Problem
Recast everything in the records below from the line containing "Open the hamburger sidebar menu" down to the line containing "click(x=108, y=65)" as a JSON list of strings, one string per line and no blank lines. Omit the pictures from the result.

Data extract
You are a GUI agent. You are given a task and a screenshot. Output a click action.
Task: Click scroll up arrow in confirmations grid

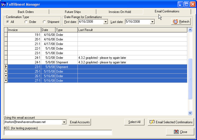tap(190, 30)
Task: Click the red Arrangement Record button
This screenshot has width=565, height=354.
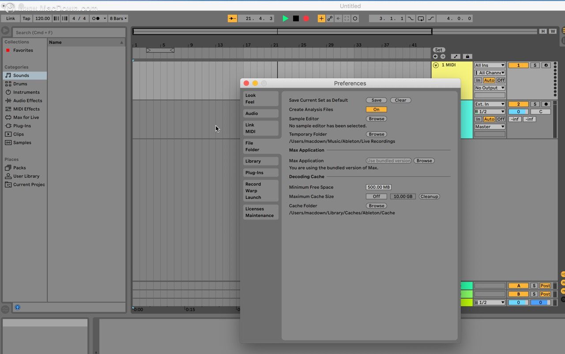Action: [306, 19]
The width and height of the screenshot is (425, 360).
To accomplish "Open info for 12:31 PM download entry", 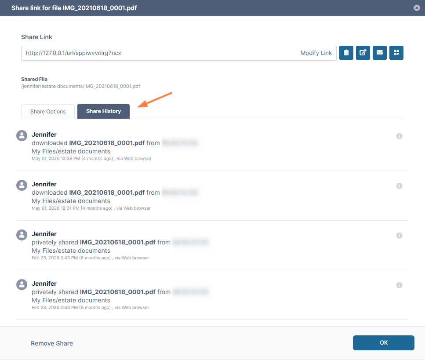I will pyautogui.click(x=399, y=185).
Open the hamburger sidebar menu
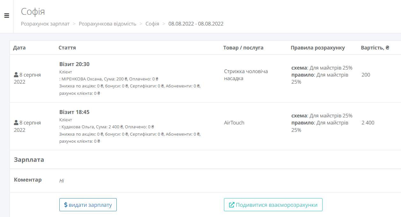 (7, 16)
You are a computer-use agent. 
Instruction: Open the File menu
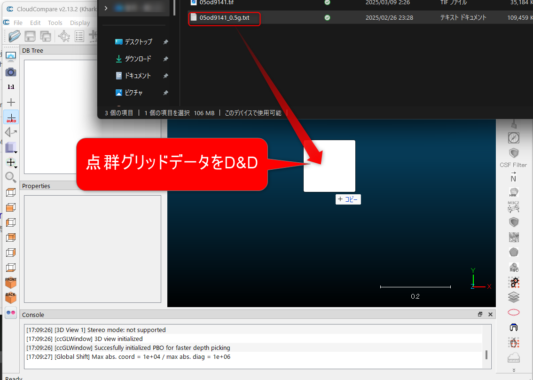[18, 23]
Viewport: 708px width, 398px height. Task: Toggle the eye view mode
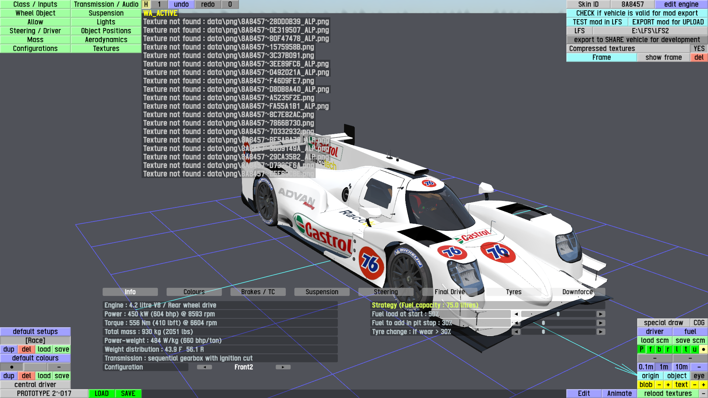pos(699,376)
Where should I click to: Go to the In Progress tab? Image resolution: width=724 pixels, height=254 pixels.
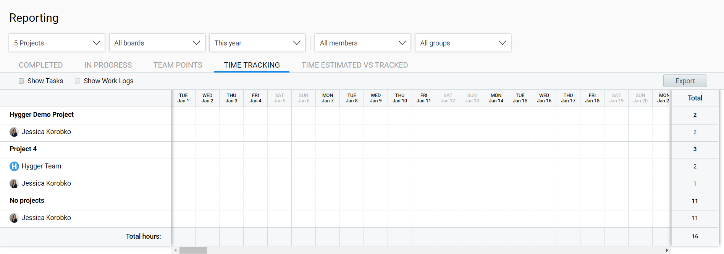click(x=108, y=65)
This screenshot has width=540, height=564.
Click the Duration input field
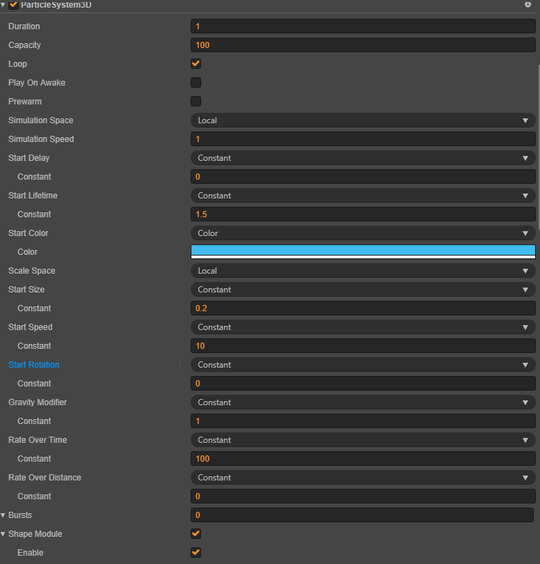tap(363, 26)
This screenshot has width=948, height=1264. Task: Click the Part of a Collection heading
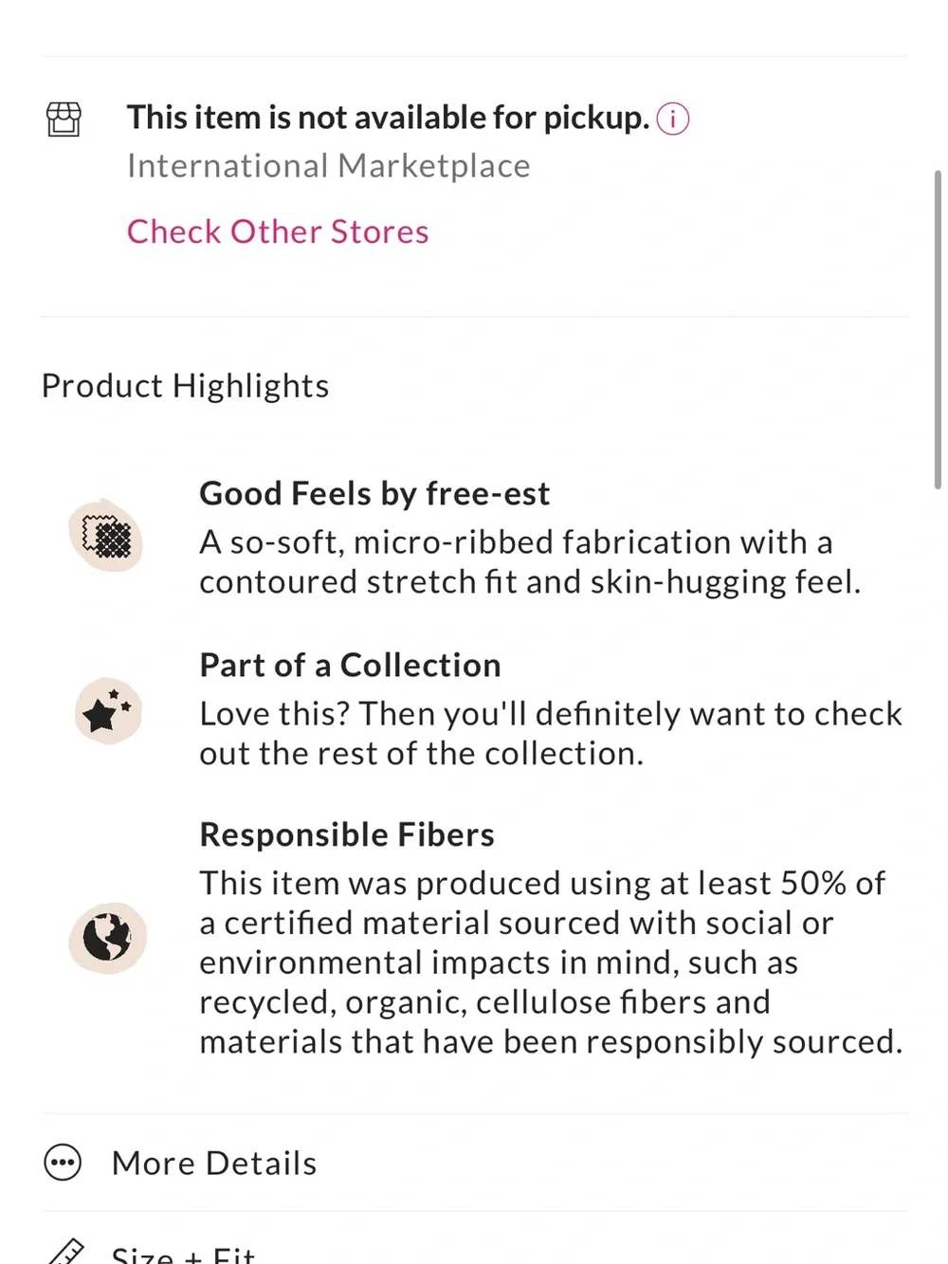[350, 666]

Task response
[
  "Open the hamburger sidebar menu",
  " (7, 16)",
  "You are a computer-use agent. ",
  "Instruction: Open the File menu",
  "[18, 23]",
  "Viewport: 708px width, 398px height. Task: Toggle the eye view mode",
  "pos(699,376)",
  "Where should I click to: Go to the In Progress tab? Image resolution: width=724 pixels, height=254 pixels.",
  "click(x=108, y=65)"
]